10. Captain Simangaliso Solomon Baloyi, whose evidence was accepted by
the court, testified that at the time, in 2014, he was part of a unit charged with
enforcing compliance with the Second Hands Goods Act8. During or about
2014, he had questioned a man he had seen delivering a massive truck load
of copper cable offcuts (offcuts), at a place called Toit Scrap Metals, in
Pretoria North, about the origin of the cable offcuts. The man, whom was also
the driver, responded that his enterprise, Ellisras Scrap Metal, (Ellisras) had a
contract with Exxaro, the supplier of the offcuts.
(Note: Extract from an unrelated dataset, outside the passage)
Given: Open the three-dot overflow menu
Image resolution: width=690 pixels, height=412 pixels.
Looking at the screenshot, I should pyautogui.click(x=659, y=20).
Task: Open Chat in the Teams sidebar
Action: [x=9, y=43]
He asked the man for written
proof, but he was furnished with a document suggesting that Ellisras was
instead contracted to Medupi Power Station. That immediately made Baloyi
suspicious. In pursuit of uncovering the true circumstances, Captain Baloyi
and his two colleagues, Colonel Sibanda, and Colonel Liebenberg, on 10 July
2014, landed at Exxaro Grootegeluk mine, in Lephalale, where they
interviewed various people.
7 All dates are in 2014 unless expressly indicated.
8 Act 6 of 2009.
Page | 8
11. Amongst the people interviewed were employees of Exxaro and those of
an entity identified as Wade Walker, apparently in charge of the electrical
works at the mine. The appellant was employed by Wade Walker at the time
and involved in risk management. Part of his work involved escorting the truck
with offcuts to Ellisras. Baloyi and his colleagues wanted to know about the
process through which the offcuts leave the mine and what the last load
delivered to Ellisras was, with specific reference to the quantity. The
appellant’s answer was that the last load was fifty-four crates. He agreed and
indeed made a statement under oath to this effect.
12. Another staff member of Wade Walker, Etienne Koekemoer, responsible
for cutting the offcuts was questioned in the presence of the appellant about
the last load that left the mine to Ellisras. His answer was that the last load
was ninety-two crates, weighing 800kg, which the appellant had asked him to
make. He too agreed to make a statement under oath. No document could be
located supporting the load of ninety-two crates. From this point onwards, the
details as to how the appellant was arrested are in dispute. Captain Baloyi
testified that after the interviews, they were left even more unsettled about the
information they had obtained at the mine and resolved to make a follow-up
inspection at Ellisras, which they did. Upon inspecting the register, he found
two receipts dated 12 June 2014, confirming that two loads had been
received. I shall return to the full details of the two receipts.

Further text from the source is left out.